WHAT TO DO
1. List every email address in the Cc field of the kernel mailing list message.
2. In the kernel mailing list message, rewrite the stretch from "From: Andrew Morton" through "Message-ID: <20050801125700.4ba0807b.akpm@osdl.org> (raw)", putting "Topic" in place of "Subject".

PASSAGE SHOWN
From: Andrew Morton <akpm@osdl.org>
To: Hugh Dickins <hugh@veritas.com>
Cc: torvalds@osdl.org, nickpiggin@yahoo.com.au, holt@sgi.com,
roland@redhat.com, schwidefsky@de.ibm.com, linux-mm@kvack.org,
linux-kernel@vger.kernel.org
Subject: Re: [patch 2.6.13-rc4] fix get_user_pages bug
Date: Mon, 1 Aug 2005 12:57:00 -0700 [thread overview]
Message-ID: <20050801125700.4ba0807b.akpm@osdl.org> (raw)
In-Reply-To: <Pine.LNX.4.61.0508012024330.5373@goblin.wat.veritas.com>
Hugh Dickins <hugh@veritas.com> wrote:
>
> On Mon, 1 Aug 2005, Linus Torvalds wrote:
> >
> > that "continue" will continue without the spinlock held, and now do
>
> Yes, I was at last about to reply on that point and others.
> I'll make those comments in a separate mail to Nick and all.
>
> > Instead, I'd suggest changing the logic for "lookup_write". Make it
> > require that the page table entry is _dirty_ (not writable), and then
>
> Attractive, I very much wanted to do that rather than change all the
> arches, but I think s390 rules it out: its pte_mkdirty does nothing,
> its pte_dirty just says no.

INFORMATION PROVIDED
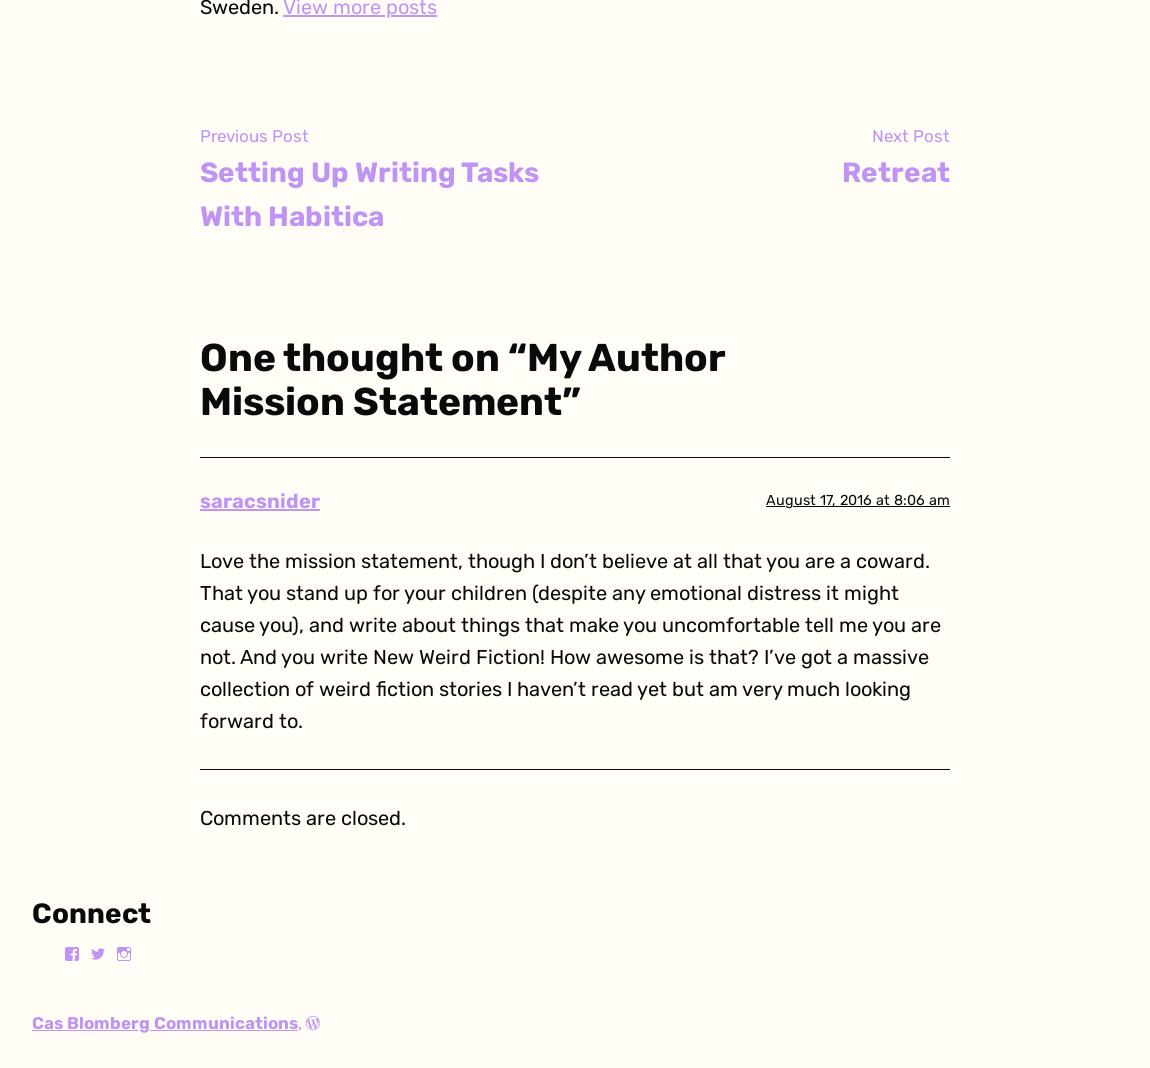 The height and width of the screenshot is (1068, 1150). I want to click on 'Love the mission statement, though I don’t believe at all that you are a coward. That you stand up for your children (despite any emotional distress it might cause you), and write about things that make you uncomfortable tell me you are not. And you write New Weird Fiction! How awesome is that? I’ve got a massive collection of weird fiction stories I haven’t read yet but am very much looking forward to.', so click(570, 640).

EXPECTED ANSWERS
1.
torvalds@osdl.org
nickpiggin@yahoo.com.au
holt@sgi.com
roland@redhat.com
schwidefsky@de.ibm.com
linux-mm@kvack.org
linux-kernel@vger.kernel.org

2.
From: Andrew Morton <akpm@osdl.org>
To: Hugh Dickins <hugh@veritas.com>
Cc: torvalds@osdl.org, nickpiggin@yahoo.com.au, holt@sgi.com,
roland@redhat.com, schwidefsky@de.ibm.com, linux-mm@kvack.org,
linux-kernel@vger.kernel.org
Topic: Re: [patch 2.6.13-rc4] fix get_user_pages bug
Date: Mon, 1 Aug 2005 12:57:00 -0700 [thread overview]
Message-ID: <20050801125700.4ba0807b.akpm@osdl.org> (raw)